The spirit of the Centre for Global Health Policy is – much like global health itself – one of courageously traversing conventional boundaries. The Centre is dedicated to actively bridging three such boundaries in particular:
- Boundaries between Academic Disciplines – Formulating sound global health policy requires a combination of medical and social scientific expertise, yet these disciplines have often evolved separately within academic institutions. The Centre for Global Health Policy at Sussex actively encourages researchers from the medical and social sciences to pool their collective and rich expertise about the origins, spread, prevention and treatment of disease.
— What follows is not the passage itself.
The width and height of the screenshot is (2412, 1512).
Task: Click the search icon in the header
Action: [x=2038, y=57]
To that end the Centre for Global Health Policy at Sussex hosts researchers from a wide variety of more than ten academic disciplines drawn from across the medical and social sciences, encouraging an interdisciplinary approach to global health.
- Boundaries between Global Health and Other Issue Areas – The pursuit of global health does not occur in vacuum, but in a rich social environment along with a number of other pressing global challenges that both shape – and are shaped by – global health. Yet all too often these issues are studied in isolation from one another. The Centre for Global Health Policy particularly encourages research on global health that locates global health in a wider social context, including (but not restricted to) the complex interactions between global health and development, global health and education, global health and migration, global health and climate change, global health and security, and so forth.
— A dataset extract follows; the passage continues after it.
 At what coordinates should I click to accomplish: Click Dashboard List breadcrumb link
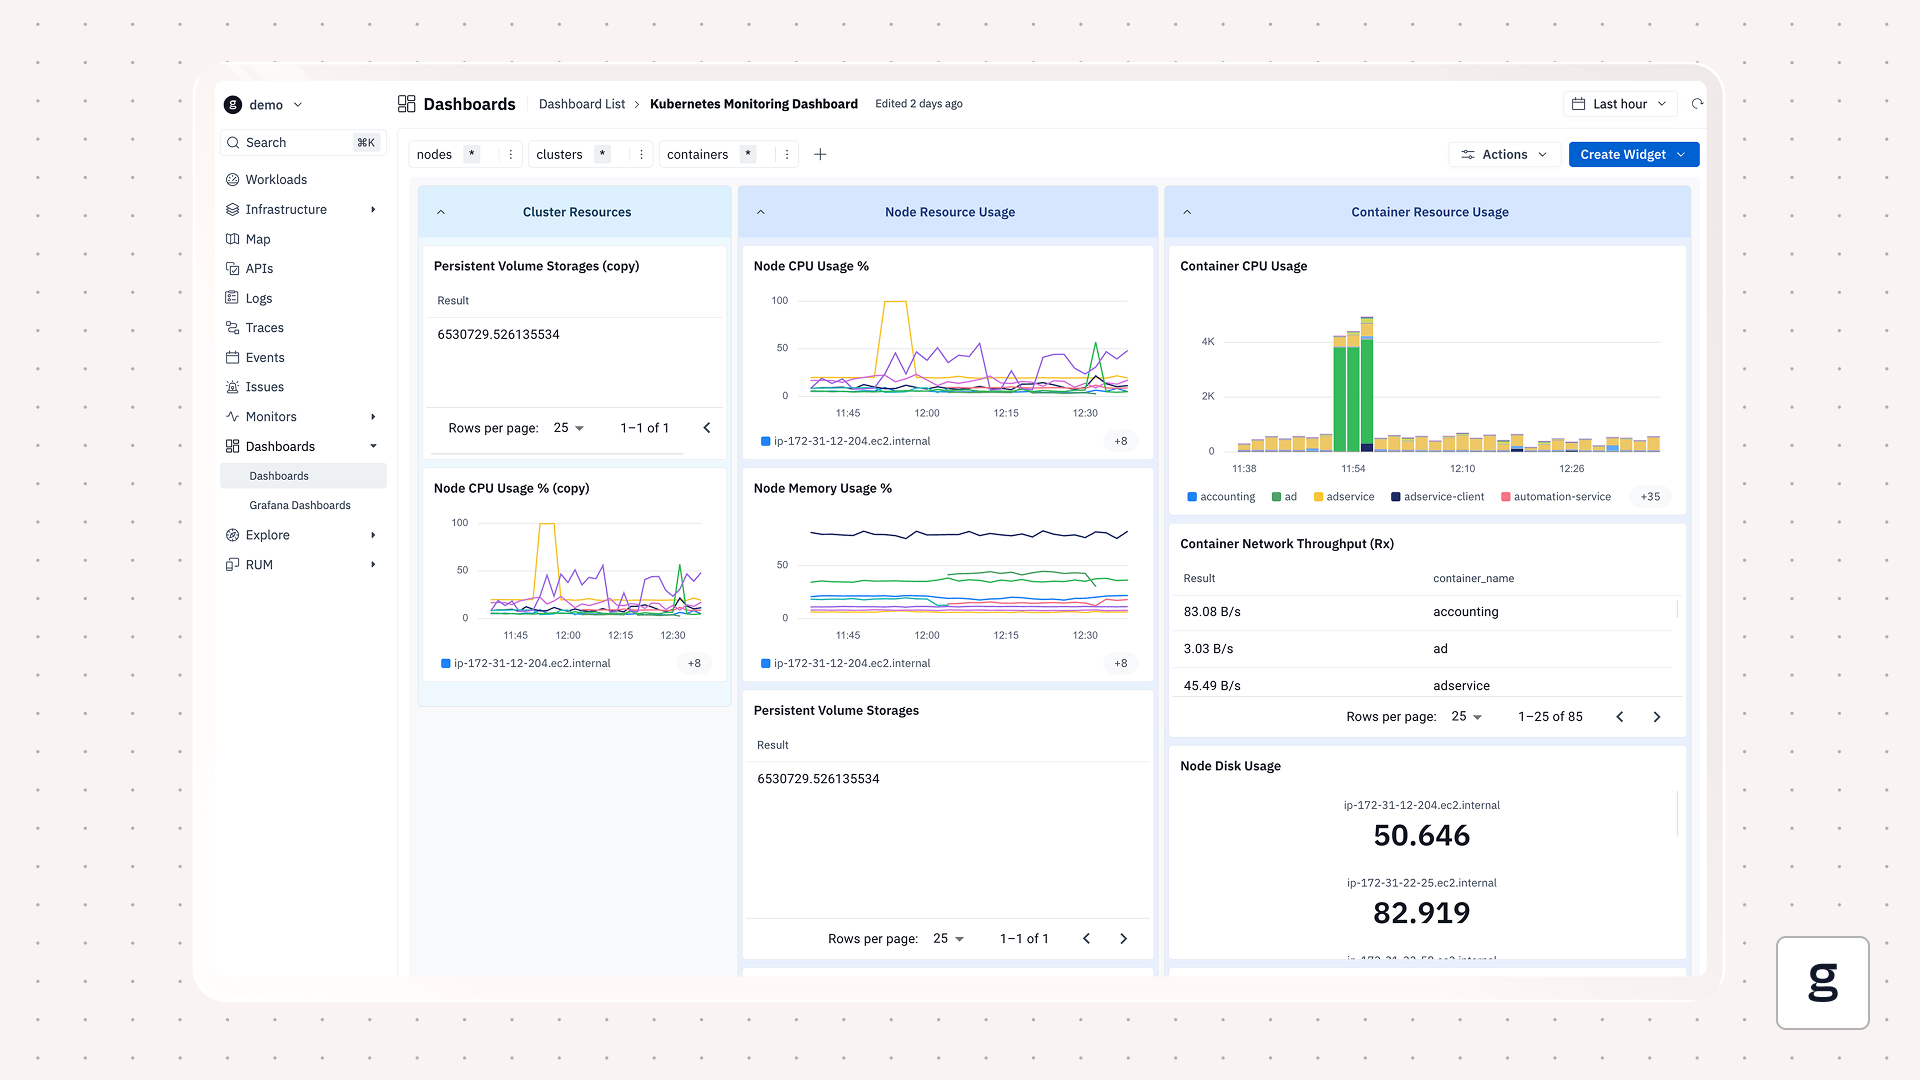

- Boundaries Between Professional Communities – Effective global health policy requires close interaction between the scholarly and policy communities in global health. The Centre is therefore keen to encourage and promote dialogue between these professional communities so that rigorous and innovative scholarship undertaken at the university can benefit and improve global health policy. The Centre is particularly keen to promote research that draws attention to overlooked or marginalized global health issues (e.g. podoconiosis), that develops new conceptual or methodological frameworks for understanding and improving global health, that exposes weaknesses or misconceptions in current global health policy, that generates new forms of knowledge and/or data about global health, and so forth.